Kolejną książką, a właściwie to sztuką teatralną, jaką przeczytałam był Harry Potter i Przeklęte Dziecko. Hym... Zdecydowanie nie taktuję tego jako kolejnej części o przygodach Harry'ego, bo prawda jest taka, że ten dramat nawet im do pięt nie dorasta. Jest w nim mnóstwo niespójności, postacie są średnie, a cała fabuła wydaja się nie mieć sensu... Ma jakieś okruszki tamtego smacznego tortu, który mieliśmy kiedyś okazję skosztować, ale to tylko okruszki. Jeżeli chcecie poznać moją pełną opinię na temat tej sztuki, to zajrzyjcie tutaj :)

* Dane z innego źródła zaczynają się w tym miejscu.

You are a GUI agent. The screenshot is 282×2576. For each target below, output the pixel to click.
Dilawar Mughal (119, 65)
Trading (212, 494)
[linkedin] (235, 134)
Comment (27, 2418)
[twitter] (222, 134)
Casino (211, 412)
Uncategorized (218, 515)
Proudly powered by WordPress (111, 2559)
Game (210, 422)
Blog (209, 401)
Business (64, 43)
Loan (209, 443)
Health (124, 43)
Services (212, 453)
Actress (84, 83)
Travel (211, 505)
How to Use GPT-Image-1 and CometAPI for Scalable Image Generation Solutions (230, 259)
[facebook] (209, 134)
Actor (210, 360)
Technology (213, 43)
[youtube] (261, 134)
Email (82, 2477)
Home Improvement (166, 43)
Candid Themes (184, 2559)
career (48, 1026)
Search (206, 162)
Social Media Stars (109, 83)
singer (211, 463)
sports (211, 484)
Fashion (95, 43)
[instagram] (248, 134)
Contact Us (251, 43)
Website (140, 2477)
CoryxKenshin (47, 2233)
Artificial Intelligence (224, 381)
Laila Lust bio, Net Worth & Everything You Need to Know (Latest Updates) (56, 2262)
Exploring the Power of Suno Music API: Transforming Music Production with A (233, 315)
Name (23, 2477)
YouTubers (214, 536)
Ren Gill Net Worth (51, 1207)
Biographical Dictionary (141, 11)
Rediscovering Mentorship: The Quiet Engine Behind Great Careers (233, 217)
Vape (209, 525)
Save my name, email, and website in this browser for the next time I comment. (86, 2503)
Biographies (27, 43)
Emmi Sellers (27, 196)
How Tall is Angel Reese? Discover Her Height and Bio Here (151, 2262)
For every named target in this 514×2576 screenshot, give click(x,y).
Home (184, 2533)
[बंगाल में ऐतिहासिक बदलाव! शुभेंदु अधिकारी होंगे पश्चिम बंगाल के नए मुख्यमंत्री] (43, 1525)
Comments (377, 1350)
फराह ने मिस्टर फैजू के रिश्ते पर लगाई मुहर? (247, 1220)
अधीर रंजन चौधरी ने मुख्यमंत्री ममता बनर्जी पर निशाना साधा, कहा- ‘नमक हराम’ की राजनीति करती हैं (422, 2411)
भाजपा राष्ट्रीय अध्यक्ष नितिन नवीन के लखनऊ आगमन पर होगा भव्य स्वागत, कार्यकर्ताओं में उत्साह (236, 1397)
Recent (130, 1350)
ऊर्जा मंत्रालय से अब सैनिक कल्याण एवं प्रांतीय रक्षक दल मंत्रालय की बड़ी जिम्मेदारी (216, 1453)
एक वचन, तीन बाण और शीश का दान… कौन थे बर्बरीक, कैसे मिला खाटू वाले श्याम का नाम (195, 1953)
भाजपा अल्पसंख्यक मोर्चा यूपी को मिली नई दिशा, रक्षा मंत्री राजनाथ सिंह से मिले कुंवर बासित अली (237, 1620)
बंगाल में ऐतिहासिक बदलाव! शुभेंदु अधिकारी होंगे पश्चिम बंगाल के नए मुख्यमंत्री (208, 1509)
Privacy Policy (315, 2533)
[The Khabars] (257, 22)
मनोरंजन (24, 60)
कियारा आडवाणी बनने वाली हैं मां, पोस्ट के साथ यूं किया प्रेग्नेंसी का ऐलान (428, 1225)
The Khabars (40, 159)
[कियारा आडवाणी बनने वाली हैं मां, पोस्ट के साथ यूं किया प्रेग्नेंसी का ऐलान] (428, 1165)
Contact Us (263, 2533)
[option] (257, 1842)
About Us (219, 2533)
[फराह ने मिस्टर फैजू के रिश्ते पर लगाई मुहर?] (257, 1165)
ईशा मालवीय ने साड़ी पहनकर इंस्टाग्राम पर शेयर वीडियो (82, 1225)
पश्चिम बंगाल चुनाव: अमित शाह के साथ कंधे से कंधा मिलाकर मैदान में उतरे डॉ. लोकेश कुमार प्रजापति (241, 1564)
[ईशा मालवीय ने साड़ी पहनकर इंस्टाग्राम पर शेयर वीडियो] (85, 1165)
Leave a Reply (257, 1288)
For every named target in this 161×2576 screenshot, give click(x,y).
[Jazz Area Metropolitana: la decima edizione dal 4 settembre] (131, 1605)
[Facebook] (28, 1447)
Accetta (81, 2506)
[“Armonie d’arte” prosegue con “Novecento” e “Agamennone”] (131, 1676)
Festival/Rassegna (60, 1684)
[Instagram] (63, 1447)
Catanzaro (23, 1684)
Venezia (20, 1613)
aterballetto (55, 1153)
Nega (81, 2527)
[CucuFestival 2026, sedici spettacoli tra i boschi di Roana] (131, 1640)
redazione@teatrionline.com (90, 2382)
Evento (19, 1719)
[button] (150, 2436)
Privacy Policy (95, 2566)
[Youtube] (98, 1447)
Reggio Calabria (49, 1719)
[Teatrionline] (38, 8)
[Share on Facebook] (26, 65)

Na sam koniec lutego postanowiłam zabrać się a kolejną powieść ze świata Dysku. Tym razem było to Carpe jugulum. W tej książce Terry Pratchett wziął na tapetę wampiry. I (tak jak zwykle) mamy tu do czynienia z wieloma nawiązaniami do różnych, wampirzych legend, przesądów i stereotypów. Natomiast specyficzny, Pratchett'owski humor nadal trzyma poziom i towarzyszy nam przez całą powieść. Może nie jest to najlepsza powieść tego autora, ale zdecydowanie jest to coś dobrego.


Ufff... I to już koniec.
 A więc podsumowując:
W styczniu przeczytałam 3 powieści (ach... żałośnie mało ja na 31 dni...)
A w lutym aż 10 książek, 1 dramat i 6 mang. Wow... nigdy bym nie pomyślała, że kiedyś osiągnę taki wynik...

A jak to jest z wami? Ile książek udało wam się przeczytać w styczniu? A ile w lutym? Dajcie też znać, czy czytaliście, którąś z tych pozycji, a jeśli tak, to co o niej sądzicie.
Na dzisiaj to tyle. Dziękuję za poświęconą mi uwagę i do zobaczenia w kolejnych postach!